25 June 2015, The Tablet

UK campaign groups welcome Pope’s ‘green’ encyclical


LAUDATO SI’ calls on us to redefine the global economic system, to persuade businesses to change the way they operate and to rethink human relationships with the Earth, Cafod said this week in just one of many positive responses to the papal encyclical from British church and political leaders.

Neil Thorns of Cafod, the aid agency of the English and Welsh bishops’ conference, said the Pope’s letter had deliberately been released in a year of key United Nations moments that would affect humanity.

“He is reading the signs of his times and telling us that the human and environmental costs of our current way of life are simply too high,” said Mr Thorns.

The world’s political leaders had to think about how they wanted to be remembered, he said, and there was an opportunity now, with the UN Paris climate change talks on the horizon, for them to be cited as the generation that stood up and took responsibility for the urgent environmental issues of our time.

At Westminster, Environment Secretary Liz Truss said she was in agreement with the Pope’s thinking: “What I would say is that this government is absolutely committed to tackling climate change.” Her predecessor, Owen Paterson, is a climate change sceptic.

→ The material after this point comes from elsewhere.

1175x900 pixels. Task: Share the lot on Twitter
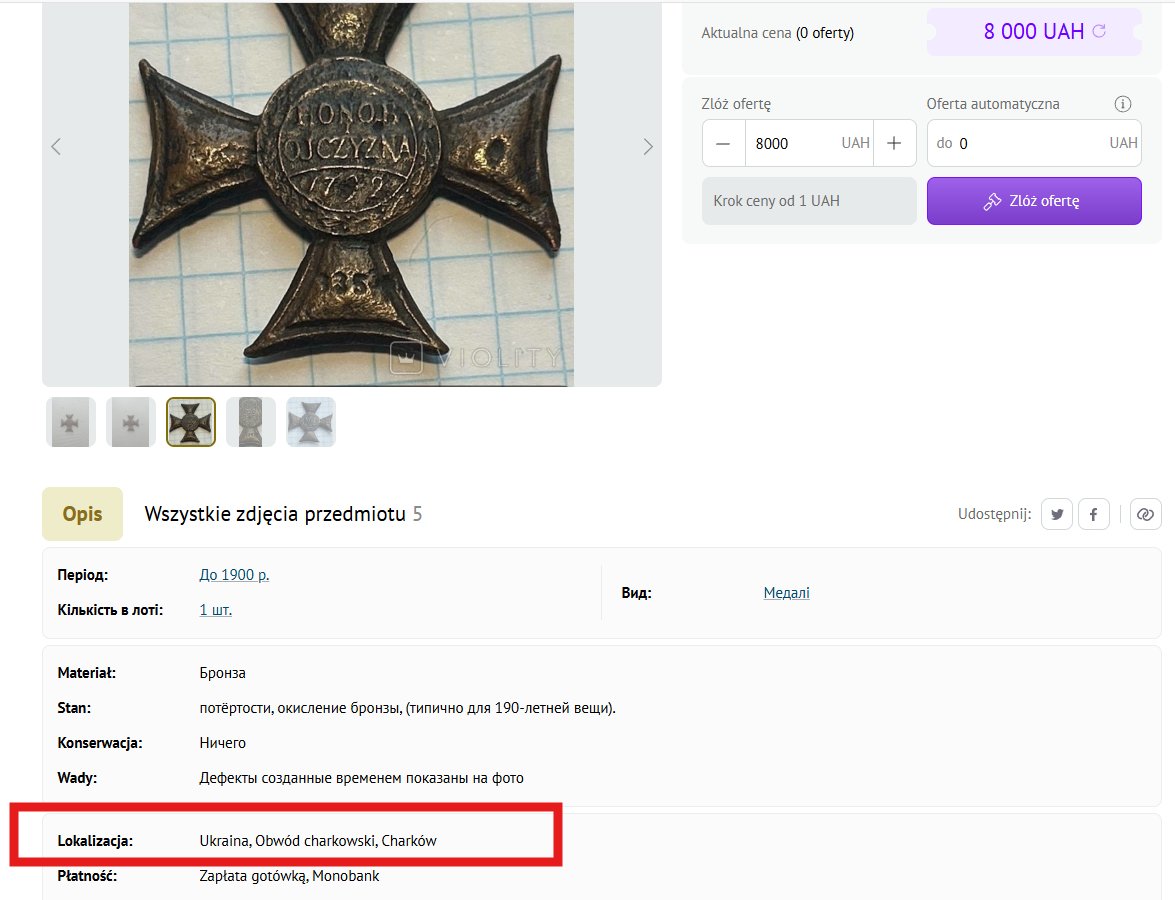click(1056, 513)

Meanwhile Bishop Declan Lang, whose remit as chairman of the English and Welsh bishops’ conference department for international affairs includes the environment, said Pope Francis’ encyclical reminded the world of its common humanity and its part in Creation.

“I think this is a due reminder to us all of the responsibility that we have towards one another and the whole environment and its well-being,” he said. “The Pope calls us to have an honest look at our lifestyle and to see in which areas we need to change.”

Penny Lawrence, deputy chief executive at Oxfam, also agreed that the Pope was right in what he said in his encyclical, saying: “Climate change is a problem for all of humanity that is hitting the world’s poorest hardest. [The Pope’s words] could and should add real urgency to efforts to protect people and planet.”

Meanwhile the Scottish Catholic aid agency, Sciaf, called the encyclical the most radical ever written on the environment. A statement on its website said: “Caritas aid agencies ... have spent years campaigning for action on climate change. We see the devastating effect natural disasters and shifting weather patterns have on the world’s poorest communities – the people who’ve done least to cause the problem.”